** START Document text **
2 May 2008
Royal Dutch Shell has never been shy when considering Iraq’s huge potential. Even when the country was under UN sanctions, company officials quietly traveled to and from Baghdad, fostering relations with oil ministry officials. Since the US-led invasion of 2003, it has pursued opportunities more aggressively, with a three-pronged strategy targeting the upstream in the north and south, and the gas sector. Now, Shell is seeking to cash in with a deal making it the first exporter of Iraqi gas.
Shell secured a privileged position in Iraq’s gas sector after 2003 by offering to prepare a master plan for the sector free of charge. Under an agreement signed in 2005, with Japan’s Mitsubishi as junior partner, Shell built a huge database and created models for the gas industry. That exercise put Shell ahead of the pack and helped it forge a long-term vision of how best to position itself, as other major oil companies remained hesitant about engagement with Iraq until conditions were more secure.
Building on this advantage, Shell recently proposed putting some of the master plan’s recommendations into practice with a long-term agreement to capture associated gas across southern Iraq, process it for the domestic market and export the surplus as LNG. It is now negotiating with the oil ministry for a heads of agreement on a joint venture, which could be signed as early as this summer. If all goes to plan, a final commercial deal would follow within a year.
The proposal — dubbed the South Gas Utilization project — targets 600 million cubic feet per day of associated raw gas, currently flared due to a lack of adequate facilities. This would be processed and treated to produce dry gas for power generation, plus 3,500 tons per day of associated liquefied petroleum gas (LPG) and 5,000 barrels per day of condensate. Once domestic needs are satisfied, the project envisages processing 400 MMcf/d into 2.5 million tons per year of LNG for export from 2012-15. Shell would install a floating liquefaction plant in the Shatt al-Arab waterway, close to the existing oil export terminals. The cost is estimated at $2 billion-$5 billion in the first five years.
After 2003, Shell initially focused on northern Iraq, signing preliminary agreements with Turkey’s Botas and TPAO to cooperate on gas exports. That strategy sought to build on a prewar agreement by the two Turkish companies to develop nonassociated gas fields in Iraq, for export to Turkey and Europe. However, it quickly became apparent that the north was problematic in security and political terms, prompting Shell to switch its attention to the south.
For Iraq, the South Gas Utilization project appeals on several counts. First, reducing the waste of flared gas is a priority, especially when fuel is urgently needed for power generation. Second, it would build on Shell’s existing knowledge and experience, avoiding the time and cost involved in pursuing a competitive project from scratch. And third, the absence of an upstream component is convenient, given delays in launching such projects and divisions in Baghdad over a new hydrocarbon law. All this makes for an uncontroversial proposal that could secure quick approval. Executing it as a joint venture with state South Gas Co. adds further strength.
Shell’s aim is to secure a long-term contract for 20-25 years through direct negotiation, in the same manner that it clinched a deal with Libya in 2005 for gas exploration and LNG development separately from Tripoli’s competitive tenders of exploration acreage. It also wants exclusive rights to all associated gas in southern Iraq, which has the potential to supply up to 2 billion cubic feet per day for export if oil production capacity reaches a targeted 5 million b/d from the area’s current 2.2 million b/d.
** END Document text **
_Exercise:_ Retype the stretch of the article about Shell and Iraqi gas from "The proposal —" through "first five years.".
** START Material shown **
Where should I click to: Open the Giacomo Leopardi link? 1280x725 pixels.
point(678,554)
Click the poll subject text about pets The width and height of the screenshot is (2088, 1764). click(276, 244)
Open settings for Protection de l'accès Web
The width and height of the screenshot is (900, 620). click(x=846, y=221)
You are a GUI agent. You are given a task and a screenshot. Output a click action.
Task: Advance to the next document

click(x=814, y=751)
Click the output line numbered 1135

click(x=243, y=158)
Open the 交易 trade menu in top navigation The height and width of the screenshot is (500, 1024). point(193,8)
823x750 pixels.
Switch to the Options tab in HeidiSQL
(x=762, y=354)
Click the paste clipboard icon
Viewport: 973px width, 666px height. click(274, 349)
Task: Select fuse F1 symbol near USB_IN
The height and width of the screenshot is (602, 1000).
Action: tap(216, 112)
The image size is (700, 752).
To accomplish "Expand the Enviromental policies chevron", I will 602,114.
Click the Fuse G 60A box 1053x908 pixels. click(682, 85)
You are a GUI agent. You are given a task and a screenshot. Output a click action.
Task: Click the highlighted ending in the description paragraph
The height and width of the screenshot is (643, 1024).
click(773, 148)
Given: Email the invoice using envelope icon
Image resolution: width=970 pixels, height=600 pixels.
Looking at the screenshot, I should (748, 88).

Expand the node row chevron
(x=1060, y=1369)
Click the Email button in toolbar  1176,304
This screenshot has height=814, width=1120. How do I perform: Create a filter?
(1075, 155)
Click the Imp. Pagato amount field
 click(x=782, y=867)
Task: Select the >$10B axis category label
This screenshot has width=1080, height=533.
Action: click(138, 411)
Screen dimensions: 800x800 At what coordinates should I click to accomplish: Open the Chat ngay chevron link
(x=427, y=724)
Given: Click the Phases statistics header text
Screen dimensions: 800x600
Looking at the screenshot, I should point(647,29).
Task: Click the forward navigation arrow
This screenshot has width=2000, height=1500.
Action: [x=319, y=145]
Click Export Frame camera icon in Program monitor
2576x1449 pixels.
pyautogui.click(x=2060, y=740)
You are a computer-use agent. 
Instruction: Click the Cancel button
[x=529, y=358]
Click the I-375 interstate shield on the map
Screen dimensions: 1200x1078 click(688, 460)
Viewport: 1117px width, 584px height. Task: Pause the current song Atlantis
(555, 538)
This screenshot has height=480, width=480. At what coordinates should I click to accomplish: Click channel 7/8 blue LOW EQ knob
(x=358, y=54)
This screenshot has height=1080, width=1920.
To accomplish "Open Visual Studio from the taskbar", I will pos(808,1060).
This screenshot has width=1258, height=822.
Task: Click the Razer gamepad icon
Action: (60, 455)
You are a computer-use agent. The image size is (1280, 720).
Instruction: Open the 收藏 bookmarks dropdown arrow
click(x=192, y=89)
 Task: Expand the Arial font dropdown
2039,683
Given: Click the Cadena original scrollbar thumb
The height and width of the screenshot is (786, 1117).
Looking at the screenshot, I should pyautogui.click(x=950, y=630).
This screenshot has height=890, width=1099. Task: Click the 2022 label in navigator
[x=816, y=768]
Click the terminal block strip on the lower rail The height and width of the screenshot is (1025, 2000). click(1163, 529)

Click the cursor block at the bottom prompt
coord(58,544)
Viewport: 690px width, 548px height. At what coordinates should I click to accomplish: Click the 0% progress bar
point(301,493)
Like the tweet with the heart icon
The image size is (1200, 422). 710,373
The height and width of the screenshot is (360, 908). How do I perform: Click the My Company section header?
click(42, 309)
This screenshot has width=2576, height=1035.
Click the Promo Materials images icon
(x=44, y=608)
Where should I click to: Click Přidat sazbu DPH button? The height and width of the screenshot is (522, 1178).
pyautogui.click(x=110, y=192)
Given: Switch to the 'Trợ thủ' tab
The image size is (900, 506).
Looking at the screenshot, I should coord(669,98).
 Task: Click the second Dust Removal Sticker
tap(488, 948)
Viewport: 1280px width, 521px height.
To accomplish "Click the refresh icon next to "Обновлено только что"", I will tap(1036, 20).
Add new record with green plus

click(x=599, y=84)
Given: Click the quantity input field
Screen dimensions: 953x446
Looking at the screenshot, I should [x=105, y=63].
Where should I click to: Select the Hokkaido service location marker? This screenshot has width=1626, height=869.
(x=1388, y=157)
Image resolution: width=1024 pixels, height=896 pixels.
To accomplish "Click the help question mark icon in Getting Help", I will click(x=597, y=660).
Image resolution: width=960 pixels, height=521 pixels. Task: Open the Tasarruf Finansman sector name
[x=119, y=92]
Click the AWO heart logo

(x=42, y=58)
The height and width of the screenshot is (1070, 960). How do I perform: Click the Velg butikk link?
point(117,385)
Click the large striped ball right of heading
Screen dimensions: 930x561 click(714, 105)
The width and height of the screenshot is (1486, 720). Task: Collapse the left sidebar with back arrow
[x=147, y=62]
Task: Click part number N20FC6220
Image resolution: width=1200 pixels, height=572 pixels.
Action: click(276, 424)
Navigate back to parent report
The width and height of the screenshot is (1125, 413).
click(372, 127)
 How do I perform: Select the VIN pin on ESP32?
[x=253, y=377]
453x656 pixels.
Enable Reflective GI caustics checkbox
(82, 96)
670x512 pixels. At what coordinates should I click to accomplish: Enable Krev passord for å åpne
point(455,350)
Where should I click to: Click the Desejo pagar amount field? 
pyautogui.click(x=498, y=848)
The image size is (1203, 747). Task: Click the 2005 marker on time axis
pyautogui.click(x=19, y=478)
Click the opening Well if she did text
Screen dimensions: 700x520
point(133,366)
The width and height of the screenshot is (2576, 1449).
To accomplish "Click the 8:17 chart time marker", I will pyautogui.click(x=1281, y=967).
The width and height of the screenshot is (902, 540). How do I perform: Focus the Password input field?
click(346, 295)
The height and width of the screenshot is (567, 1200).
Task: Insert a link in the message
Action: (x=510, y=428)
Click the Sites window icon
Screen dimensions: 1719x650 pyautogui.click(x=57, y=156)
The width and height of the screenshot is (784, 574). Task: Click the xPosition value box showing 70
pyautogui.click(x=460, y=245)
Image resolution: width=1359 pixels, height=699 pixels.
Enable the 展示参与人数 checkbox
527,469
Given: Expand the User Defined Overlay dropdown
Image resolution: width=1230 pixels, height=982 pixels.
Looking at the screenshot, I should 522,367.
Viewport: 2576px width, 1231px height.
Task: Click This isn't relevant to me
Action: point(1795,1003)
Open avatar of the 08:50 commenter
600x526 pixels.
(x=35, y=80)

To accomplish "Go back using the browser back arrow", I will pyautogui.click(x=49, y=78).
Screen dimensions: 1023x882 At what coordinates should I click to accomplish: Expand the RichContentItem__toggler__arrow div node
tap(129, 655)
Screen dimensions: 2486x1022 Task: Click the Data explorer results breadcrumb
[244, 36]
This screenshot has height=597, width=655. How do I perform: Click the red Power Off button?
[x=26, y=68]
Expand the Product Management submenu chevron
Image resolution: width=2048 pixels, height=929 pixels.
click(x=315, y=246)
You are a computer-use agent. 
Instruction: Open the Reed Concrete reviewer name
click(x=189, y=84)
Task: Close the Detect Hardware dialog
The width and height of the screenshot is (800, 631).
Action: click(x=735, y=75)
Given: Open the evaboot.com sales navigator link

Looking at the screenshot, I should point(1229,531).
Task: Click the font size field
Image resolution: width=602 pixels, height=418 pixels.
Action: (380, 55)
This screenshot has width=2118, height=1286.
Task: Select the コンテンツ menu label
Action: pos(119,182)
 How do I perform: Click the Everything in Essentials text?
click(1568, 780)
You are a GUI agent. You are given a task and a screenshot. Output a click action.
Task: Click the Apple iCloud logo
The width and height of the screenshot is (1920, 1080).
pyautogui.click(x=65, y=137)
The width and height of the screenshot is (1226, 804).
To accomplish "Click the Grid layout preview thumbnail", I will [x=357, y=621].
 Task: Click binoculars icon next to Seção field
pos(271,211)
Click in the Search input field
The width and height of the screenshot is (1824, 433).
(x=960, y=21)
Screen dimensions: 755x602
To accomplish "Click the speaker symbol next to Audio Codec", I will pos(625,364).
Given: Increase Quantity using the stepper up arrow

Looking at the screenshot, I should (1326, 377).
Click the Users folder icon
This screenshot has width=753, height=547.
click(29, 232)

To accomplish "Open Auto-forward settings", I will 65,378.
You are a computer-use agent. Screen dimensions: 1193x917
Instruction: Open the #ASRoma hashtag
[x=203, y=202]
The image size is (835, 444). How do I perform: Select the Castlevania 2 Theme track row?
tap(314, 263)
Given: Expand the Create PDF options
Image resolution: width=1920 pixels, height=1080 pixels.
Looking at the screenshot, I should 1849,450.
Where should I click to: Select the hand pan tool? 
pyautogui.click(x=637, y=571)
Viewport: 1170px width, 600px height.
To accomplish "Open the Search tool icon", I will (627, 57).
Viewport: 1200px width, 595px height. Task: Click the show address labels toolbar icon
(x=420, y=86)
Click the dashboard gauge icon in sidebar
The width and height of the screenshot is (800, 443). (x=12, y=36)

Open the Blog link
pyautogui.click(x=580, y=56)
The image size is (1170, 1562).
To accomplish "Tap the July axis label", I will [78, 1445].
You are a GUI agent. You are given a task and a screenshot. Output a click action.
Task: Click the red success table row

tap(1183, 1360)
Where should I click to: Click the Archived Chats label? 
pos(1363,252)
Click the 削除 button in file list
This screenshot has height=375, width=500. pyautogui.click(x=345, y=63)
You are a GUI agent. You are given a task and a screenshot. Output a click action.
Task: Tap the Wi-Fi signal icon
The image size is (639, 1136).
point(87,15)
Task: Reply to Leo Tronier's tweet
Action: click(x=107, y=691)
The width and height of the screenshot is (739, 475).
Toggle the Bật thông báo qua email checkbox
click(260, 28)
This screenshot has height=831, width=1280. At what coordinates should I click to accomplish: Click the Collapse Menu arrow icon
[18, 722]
** END Material shown **
_Answer to the problem:_
The proposal — dubbed the South Gas Utilization project — targets 600 million cubic feet per day of associated raw gas, currently flared due to a lack of adequate facilities. This would be processed and treated to produce dry gas for power generation, plus 3,500 tons per day of associated liquefied petroleum gas (LPG) and 5,000 barrels per day of condensate. Once domestic needs are satisfied, the project envisages processing 400 MMcf/d into 2.5 million tons per year of LNG for export from 2012-15. Shell would install a floating liquefaction plant in the Shatt al-Arab waterway, close to the existing oil export terminals. The cost is estimated at $2 billion-$5 billion in the first five years.